B、Ti联合作用下堆焊层显微组织和生长机制

为了探究B、Ti联合作用下堆焊层的显微组织和生长机制,采用自行研制的铁基耐磨药芯焊丝,利用自保护明弧堆焊法制备了Fe-Cr-C-B-Ti堆焊合金.利用光学显微镜、扫描电子显微镜和X射线衍射仪对堆焊层的显微组织和生长机制进行了分析.结果表明,堆焊层中原位合成了Ti C和M_(23)(C,B)_6相.随着Ti元素含量的增加,显微组织中TiC相的数量逐渐增加并主要沿晶界分布.B元素含量的提高导致显微组织中Ti C相的数量变得不稳定.作为形核衬底的Ti C相可为M_(23)(C,B)_6相的附生生长提供条件.通过原位合成Ti C和M_(23)(C,B)_6硬质相可以提高堆焊层的综合性能.

Microstructure and growth mechanism of surfacing layer under combined effect of B and Ti

In order to investigate the microstructure and growth mechanism of surfacing layer under the combined effect of B and Ti, the Fe-Cr-C-B-Ti surfacing alloy was prepared with the self-developed iron-based wear resistant flux-cored wire through the self-protecting open arc surfacing method. The microstructure and growth mechanism of surfacing layer were analyzed with optical microscope, scanning electron microscope(SEM)and X ray diffractometer(XRD). The results show that both TiC and M₂₃(C,B)₆ phases are synthesized in an in-situ way.

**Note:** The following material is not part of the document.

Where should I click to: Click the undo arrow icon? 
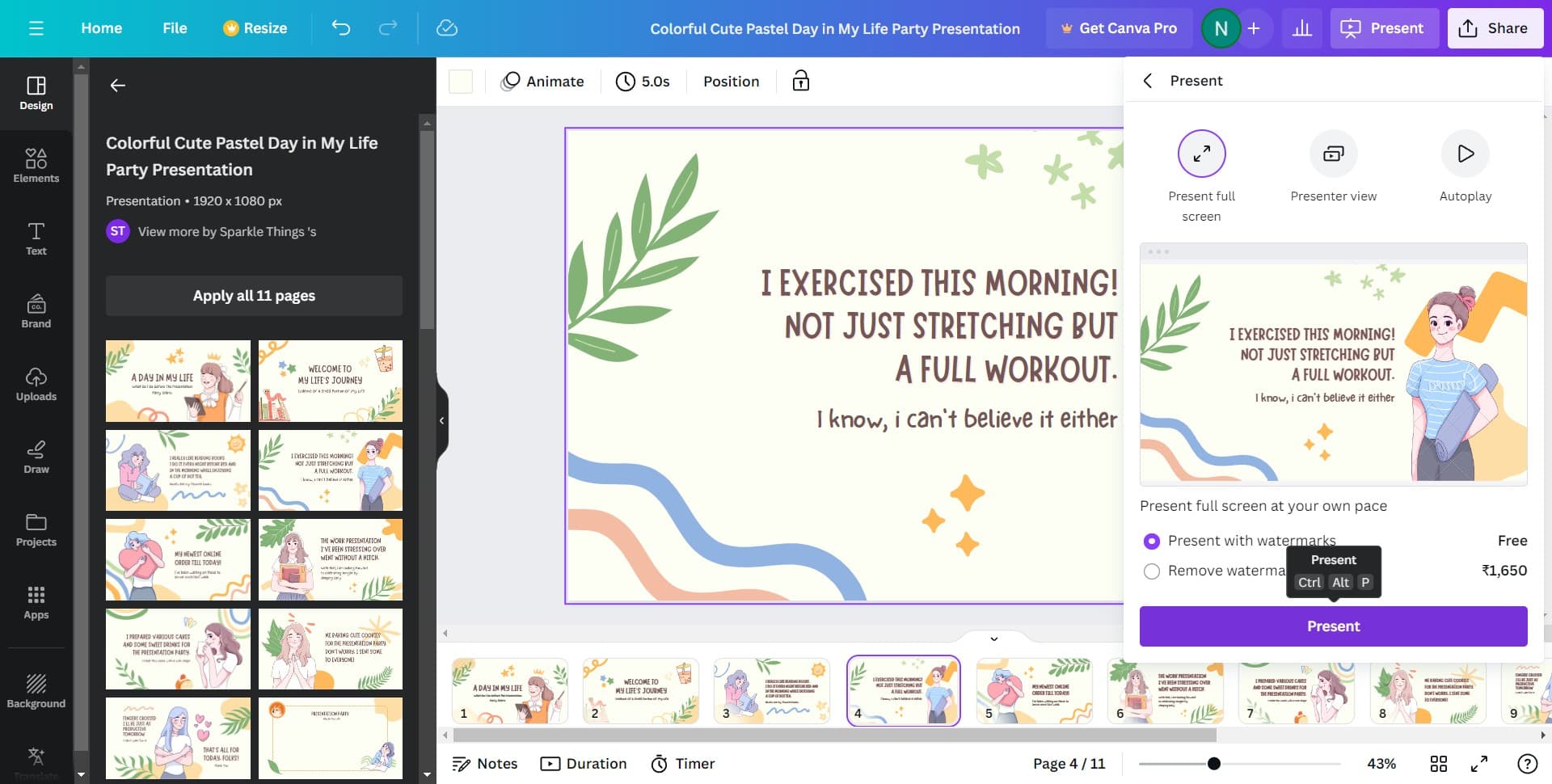point(341,28)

With increasing the Ti content, the quantity of TiC phase in the microstructure gradually increases, and the TiC phase distributes along the grain boundary. The increase of B content makes the quantity of TiC phase unstable. As a nucleation substrate, the TiC phase can provide the condition for the epiphytic growth of M₂₃(C,B)₆ phase. Through the in-situ synthesis of TiC and M₂₃(C,B)₆ hard phases, the comprehensive properties of surfacing layer can be improved.